- _WHAT TO PRODUCE_
Every entry needs to be repeated exactly, with nothing left out.

- _DATASET RECORDS_
—————

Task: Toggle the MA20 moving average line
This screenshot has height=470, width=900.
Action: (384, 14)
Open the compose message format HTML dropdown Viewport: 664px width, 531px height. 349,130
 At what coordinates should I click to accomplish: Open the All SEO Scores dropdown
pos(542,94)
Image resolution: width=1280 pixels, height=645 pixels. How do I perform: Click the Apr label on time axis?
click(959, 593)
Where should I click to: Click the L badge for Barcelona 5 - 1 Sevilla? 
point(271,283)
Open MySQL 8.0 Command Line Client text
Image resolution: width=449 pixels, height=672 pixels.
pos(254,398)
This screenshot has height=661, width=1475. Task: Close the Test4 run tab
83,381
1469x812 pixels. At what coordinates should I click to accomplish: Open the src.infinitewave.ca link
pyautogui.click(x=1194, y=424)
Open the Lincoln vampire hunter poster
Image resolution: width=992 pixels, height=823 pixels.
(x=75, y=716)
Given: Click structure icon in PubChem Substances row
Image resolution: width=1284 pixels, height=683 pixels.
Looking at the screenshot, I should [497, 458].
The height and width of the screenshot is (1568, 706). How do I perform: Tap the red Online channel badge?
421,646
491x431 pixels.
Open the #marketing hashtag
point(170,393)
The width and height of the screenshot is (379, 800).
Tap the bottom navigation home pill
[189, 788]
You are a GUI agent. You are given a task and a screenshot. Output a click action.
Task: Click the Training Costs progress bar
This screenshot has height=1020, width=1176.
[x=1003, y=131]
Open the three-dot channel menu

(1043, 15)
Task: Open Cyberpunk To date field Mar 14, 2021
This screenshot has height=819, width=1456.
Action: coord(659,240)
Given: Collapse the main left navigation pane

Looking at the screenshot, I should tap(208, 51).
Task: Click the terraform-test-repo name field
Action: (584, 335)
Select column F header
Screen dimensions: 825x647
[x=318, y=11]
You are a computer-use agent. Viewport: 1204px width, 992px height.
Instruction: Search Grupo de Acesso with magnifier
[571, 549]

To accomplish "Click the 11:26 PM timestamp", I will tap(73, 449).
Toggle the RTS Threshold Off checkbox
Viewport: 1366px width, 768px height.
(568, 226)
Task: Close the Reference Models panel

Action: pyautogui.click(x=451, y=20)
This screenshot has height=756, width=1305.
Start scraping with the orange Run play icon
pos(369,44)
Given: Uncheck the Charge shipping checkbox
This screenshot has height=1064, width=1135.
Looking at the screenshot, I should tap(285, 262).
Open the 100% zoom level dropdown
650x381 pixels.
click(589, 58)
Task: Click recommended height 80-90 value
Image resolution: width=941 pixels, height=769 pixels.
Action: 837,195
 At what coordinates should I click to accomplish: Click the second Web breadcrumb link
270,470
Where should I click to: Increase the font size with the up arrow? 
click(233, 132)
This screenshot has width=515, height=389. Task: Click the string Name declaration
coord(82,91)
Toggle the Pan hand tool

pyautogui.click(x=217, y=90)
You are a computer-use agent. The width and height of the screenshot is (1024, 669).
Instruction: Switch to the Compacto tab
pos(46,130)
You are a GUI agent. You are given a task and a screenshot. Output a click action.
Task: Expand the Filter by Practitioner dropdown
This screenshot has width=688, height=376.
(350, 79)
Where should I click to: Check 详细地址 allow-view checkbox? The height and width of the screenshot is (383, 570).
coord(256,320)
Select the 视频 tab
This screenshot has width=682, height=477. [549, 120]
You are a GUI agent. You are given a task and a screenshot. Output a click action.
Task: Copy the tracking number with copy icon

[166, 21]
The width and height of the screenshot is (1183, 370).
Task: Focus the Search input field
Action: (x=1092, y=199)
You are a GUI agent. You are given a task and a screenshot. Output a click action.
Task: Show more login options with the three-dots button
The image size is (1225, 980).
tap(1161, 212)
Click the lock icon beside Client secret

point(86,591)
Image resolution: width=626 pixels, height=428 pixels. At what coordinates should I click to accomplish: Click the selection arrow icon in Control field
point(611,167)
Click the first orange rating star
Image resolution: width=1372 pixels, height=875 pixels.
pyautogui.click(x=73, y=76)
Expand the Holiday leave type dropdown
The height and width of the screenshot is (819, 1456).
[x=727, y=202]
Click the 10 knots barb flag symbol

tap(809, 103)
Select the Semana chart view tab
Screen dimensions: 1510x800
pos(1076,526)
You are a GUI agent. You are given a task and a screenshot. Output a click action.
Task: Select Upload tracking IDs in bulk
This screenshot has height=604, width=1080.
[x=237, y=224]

—————

- _EXPECTED OUTPUT_
Task: Toggle the MA20 moving average line
This screenshot has height=470, width=900.
Action: (384, 14)
Open the compose message format HTML dropdown Viewport: 664px width, 531px height. 349,130
 At what coordinates should I click to accomplish: Open the All SEO Scores dropdown
pos(542,94)
Image resolution: width=1280 pixels, height=645 pixels. How do I perform: Click the Apr label on time axis?
click(959, 593)
Where should I click to: Click the L badge for Barcelona 5 - 1 Sevilla? 
point(271,283)
Open MySQL 8.0 Command Line Client text
Image resolution: width=449 pixels, height=672 pixels.
pos(254,398)
This screenshot has height=661, width=1475. Task: Close the Test4 run tab
83,381
1469x812 pixels. At what coordinates should I click to accomplish: Open the src.infinitewave.ca link
pyautogui.click(x=1194, y=424)
Open the Lincoln vampire hunter poster
Image resolution: width=992 pixels, height=823 pixels.
(x=75, y=716)
Given: Click structure icon in PubChem Substances row
Image resolution: width=1284 pixels, height=683 pixels.
Looking at the screenshot, I should [497, 458].
The height and width of the screenshot is (1568, 706). How do I perform: Tap the red Online channel badge?
421,646
491x431 pixels.
Open the #marketing hashtag
point(170,393)
The width and height of the screenshot is (379, 800).
Tap the bottom navigation home pill
[189, 788]
You are a GUI agent. You are given a task and a screenshot. Output a click action.
Task: Click the Training Costs progress bar
This screenshot has height=1020, width=1176.
[x=1003, y=131]
Open the three-dot channel menu

(1043, 15)
Task: Open Cyberpunk To date field Mar 14, 2021
This screenshot has height=819, width=1456.
Action: coord(659,240)
Given: Collapse the main left navigation pane

Looking at the screenshot, I should tap(208, 51).
Task: Click the terraform-test-repo name field
Action: (584, 335)
Select column F header
Screen dimensions: 825x647
[x=318, y=11]
You are a computer-use agent. Viewport: 1204px width, 992px height.
Instruction: Search Grupo de Acesso with magnifier
[571, 549]

To accomplish "Click the 11:26 PM timestamp", I will tap(73, 449).
Toggle the RTS Threshold Off checkbox
Viewport: 1366px width, 768px height.
(568, 226)
Task: Close the Reference Models panel

Action: pyautogui.click(x=451, y=20)
This screenshot has height=756, width=1305.
Start scraping with the orange Run play icon
pos(369,44)
Given: Uncheck the Charge shipping checkbox
This screenshot has height=1064, width=1135.
Looking at the screenshot, I should tap(285, 262).
Open the 100% zoom level dropdown
650x381 pixels.
click(589, 58)
Task: Click recommended height 80-90 value
Image resolution: width=941 pixels, height=769 pixels.
Action: 837,195
 At what coordinates should I click to accomplish: Click the second Web breadcrumb link
270,470
Where should I click to: Increase the font size with the up arrow? 
click(233, 132)
This screenshot has width=515, height=389. Task: Click the string Name declaration
coord(82,91)
Toggle the Pan hand tool

pyautogui.click(x=217, y=90)
You are a computer-use agent. The width and height of the screenshot is (1024, 669).
Instruction: Switch to the Compacto tab
pos(46,130)
You are a GUI agent. You are given a task and a screenshot. Output a click action.
Task: Expand the Filter by Practitioner dropdown
This screenshot has width=688, height=376.
(350, 79)
Where should I click to: Check 详细地址 allow-view checkbox? The height and width of the screenshot is (383, 570).
coord(256,320)
Select the 视频 tab
This screenshot has width=682, height=477. [549, 120]
You are a GUI agent. You are given a task and a screenshot. Output a click action.
Task: Copy the tracking number with copy icon

[166, 21]
The width and height of the screenshot is (1183, 370).
Task: Focus the Search input field
Action: (x=1092, y=199)
You are a GUI agent. You are given a task and a screenshot. Output a click action.
Task: Show more login options with the three-dots button
The image size is (1225, 980).
tap(1161, 212)
Click the lock icon beside Client secret

point(86,591)
Image resolution: width=626 pixels, height=428 pixels. At what coordinates should I click to accomplish: Click the selection arrow icon in Control field
point(611,167)
Click the first orange rating star
Image resolution: width=1372 pixels, height=875 pixels.
pyautogui.click(x=73, y=76)
Expand the Holiday leave type dropdown
The height and width of the screenshot is (819, 1456).
[x=727, y=202]
Click the 10 knots barb flag symbol

tap(809, 103)
Select the Semana chart view tab
Screen dimensions: 1510x800
pos(1076,526)
You are a GUI agent. You are given a task and a screenshot. Output a click action.
Task: Select Upload tracking IDs in bulk
This screenshot has height=604, width=1080.
[x=237, y=224]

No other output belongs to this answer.